# Work instruction
Nothing is needed except the lines below that run from the one with "Click the winthecat round avatar icon" through the one with "Tap the woman's profile picture", repeated exactly.
╭─ Material for the task
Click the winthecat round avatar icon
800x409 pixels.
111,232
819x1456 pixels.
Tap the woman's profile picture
╰─
╭─ Material for the task
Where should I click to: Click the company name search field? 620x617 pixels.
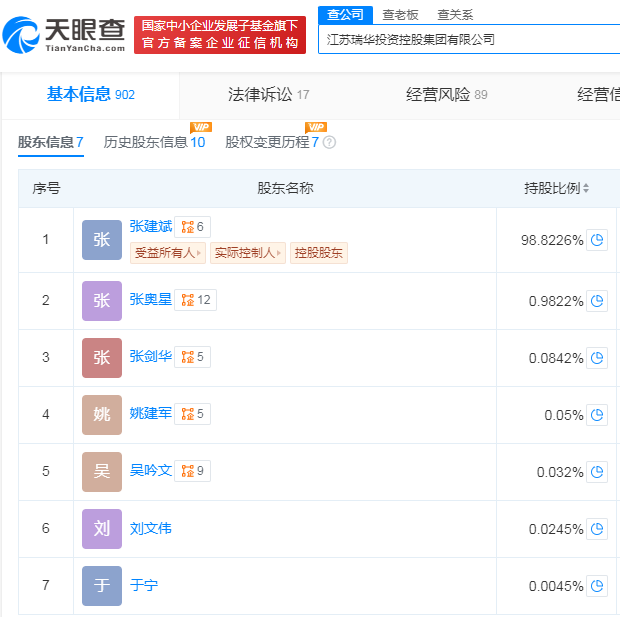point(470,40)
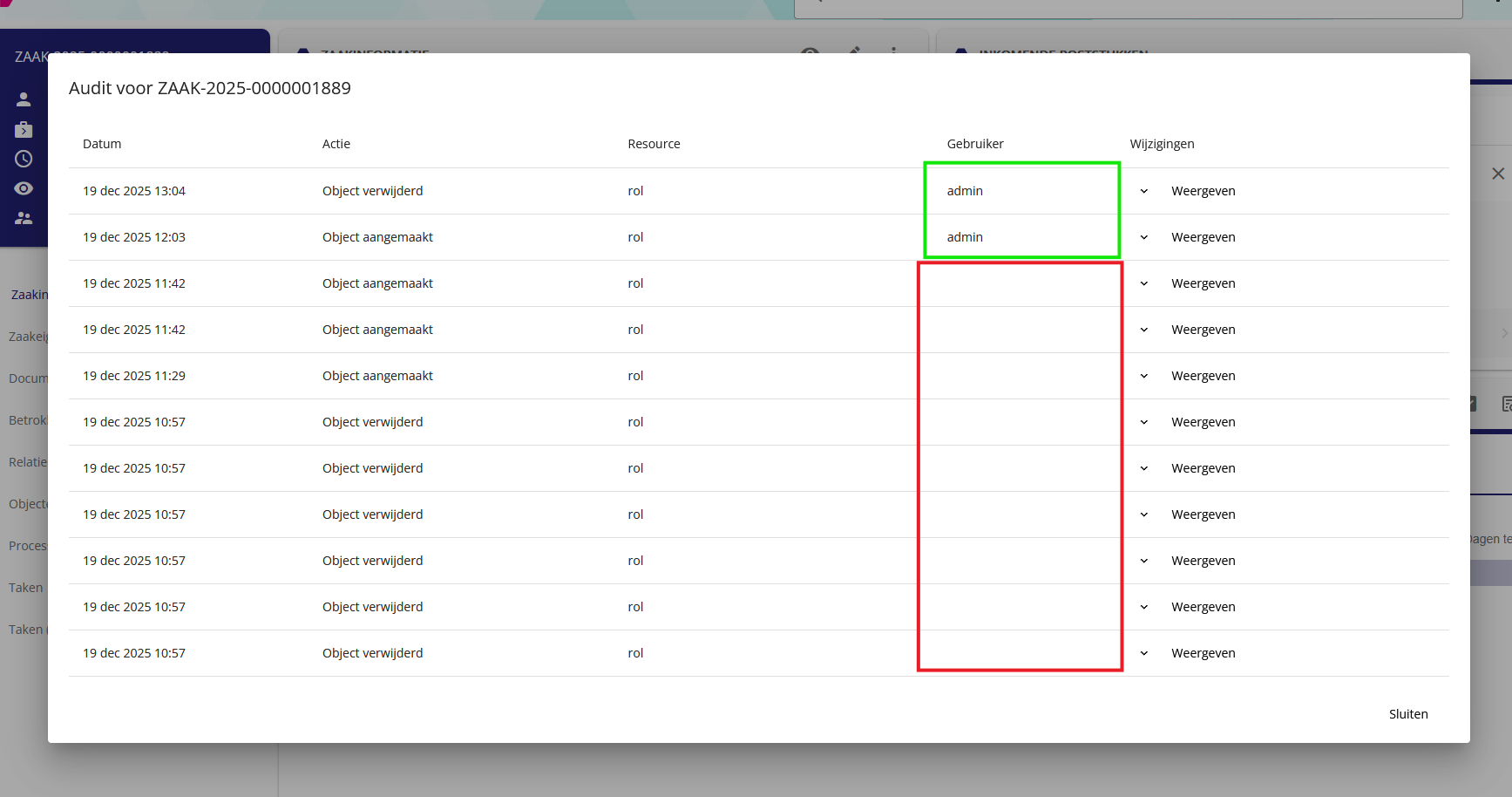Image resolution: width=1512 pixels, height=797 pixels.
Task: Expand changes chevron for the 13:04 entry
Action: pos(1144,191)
╰─
╭─ Material for the task
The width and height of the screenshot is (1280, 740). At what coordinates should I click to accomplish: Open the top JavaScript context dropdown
╰─
# Result for this task
Click the winthecat round avatar icon
800x409 pixels.
111,232
819x1456 pixels.
Tap the woman's profile picture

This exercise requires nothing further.